— Data —

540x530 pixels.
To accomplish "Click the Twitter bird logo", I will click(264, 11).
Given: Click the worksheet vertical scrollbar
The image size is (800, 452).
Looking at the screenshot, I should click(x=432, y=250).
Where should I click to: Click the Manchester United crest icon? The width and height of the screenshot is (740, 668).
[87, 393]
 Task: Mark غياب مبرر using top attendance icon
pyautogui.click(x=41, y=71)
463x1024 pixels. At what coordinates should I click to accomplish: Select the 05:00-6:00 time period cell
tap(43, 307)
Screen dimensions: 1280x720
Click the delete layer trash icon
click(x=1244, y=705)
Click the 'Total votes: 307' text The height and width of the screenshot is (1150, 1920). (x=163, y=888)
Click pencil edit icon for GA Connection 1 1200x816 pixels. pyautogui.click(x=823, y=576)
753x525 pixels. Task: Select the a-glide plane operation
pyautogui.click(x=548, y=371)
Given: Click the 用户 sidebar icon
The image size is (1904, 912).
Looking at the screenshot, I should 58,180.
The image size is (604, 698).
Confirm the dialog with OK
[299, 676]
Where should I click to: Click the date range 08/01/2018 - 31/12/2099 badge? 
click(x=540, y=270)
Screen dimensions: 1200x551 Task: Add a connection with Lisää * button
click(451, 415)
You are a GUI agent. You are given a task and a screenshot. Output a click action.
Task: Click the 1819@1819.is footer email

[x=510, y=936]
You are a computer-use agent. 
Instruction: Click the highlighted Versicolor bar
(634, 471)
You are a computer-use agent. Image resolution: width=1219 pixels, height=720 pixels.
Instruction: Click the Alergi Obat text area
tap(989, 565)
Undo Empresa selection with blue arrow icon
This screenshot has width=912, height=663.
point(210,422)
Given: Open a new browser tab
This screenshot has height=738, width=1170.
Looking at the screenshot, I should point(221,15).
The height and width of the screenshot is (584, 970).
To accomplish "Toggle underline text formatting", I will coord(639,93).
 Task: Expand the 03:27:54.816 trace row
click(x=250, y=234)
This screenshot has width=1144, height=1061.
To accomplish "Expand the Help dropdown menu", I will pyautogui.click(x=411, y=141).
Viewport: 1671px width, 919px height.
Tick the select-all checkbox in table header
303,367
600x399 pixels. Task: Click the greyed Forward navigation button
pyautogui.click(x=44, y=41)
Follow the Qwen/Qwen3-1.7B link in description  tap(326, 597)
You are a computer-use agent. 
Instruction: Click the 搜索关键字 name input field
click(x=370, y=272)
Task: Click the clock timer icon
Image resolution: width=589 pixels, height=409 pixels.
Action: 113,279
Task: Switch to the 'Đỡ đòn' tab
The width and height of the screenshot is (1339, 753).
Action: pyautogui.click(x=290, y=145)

— The task —
Extract each line from the entries above that contains the string "agent".

— Worked solution —
You are a GUI agent. You are given a task and a screenshot. Output a click action.
You are a computer-use agent. 
You are a computer-use agent. Image resolution: width=1219 pixels, height=720 pixels.
You are a computer-use agent. 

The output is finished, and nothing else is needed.